Stookies, stucco and stalks

I heard the word stookie on the radio the other day as was mystyfied as the it’s meaning – the context didn’t help. Forunately the person who mentioned it explained that it’s a Scottish word for plaster cast – the kind of thing you might have on a limb if you facture a bone. It’s also mention in this story on the BBC News site.

The Urban Dictionary provides this example of usage, Gonnae let me right a menshie oan yer stookie? (Are you going to let me write graffiti on your plaster cast?).

Wikitionary defines stookie as: plaster of Paris; plaster cast; (dialect) idiot; (dialect) shy person, and it apparently comes from stucco plus the diminutive suffix -ie.

Stucco comes from Italian, and means “stucco or plaster”, which comes from the Lombardic *stucki (crust, fragment, piece), from the Proto-Germanic *stukjan, *stukjaz, *stukō, *stūkō (stick, beam, stump), from the Proto-Indo-European *stAug- (stalk).

To me a stookie sounds like a more friendly thing to have on your arm or leg than a plaster cast, which is also known as a orthopedic or surgical cast. What do you think?

4 thoughts on “Stookies, stucco and stalks

  1. Northern vernacular for a plaster cast is a ‘pot’, as in, “‘E got a good braying and now ‘is arm’s in a pot.”

- SUPPLIED MATERIAL -
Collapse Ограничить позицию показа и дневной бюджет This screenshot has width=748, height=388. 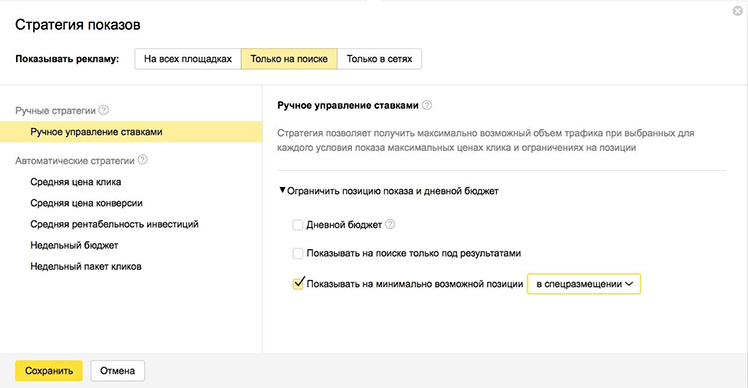point(388,191)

- TASK INSTRUCTIONS -
1/ Reproduce everything in the stookie post from "I heard the" down to "diminutive suffix -ie.".
2/ Answer these from the stookie post:
(a) Which language does the word stucco come from?
(b) What is the Northern vernacular word for a plaster cast?
(c) Which suffix, added to stucco, is said to form stookie?
3/ List every sense of stookie that the stookie post cites from the Wiktionary definition.

- RESULTS FOR EACH TASK -
1/
I heard the word stookie on the radio the other day as was mystyfied as the it’s meaning – the context didn’t help. Forunately the person who mentioned it explained that it’s a Scottish word for plaster cast – the kind of thing you might have on a limb if you facture a bone. It’s also mention in this story on the BBC News site.

The Urban Dictionary provides this example of usage, Gonnae let me right a menshie oan yer stookie? (Are you going to let me write graffiti on your plaster cast?).

Wikitionary defines stookie as: plaster of Paris; plaster cast; (dialect) idiot; (dialect) shy person, and it apparently comes from stucco plus the diminutive suffix -ie.

2/
(a) Italian
(b) 'pot'
(c) The diminutive suffix -ie

3/
- plaster of Paris
- plaster cast
- (dialect) idiot
- (dialect) shy person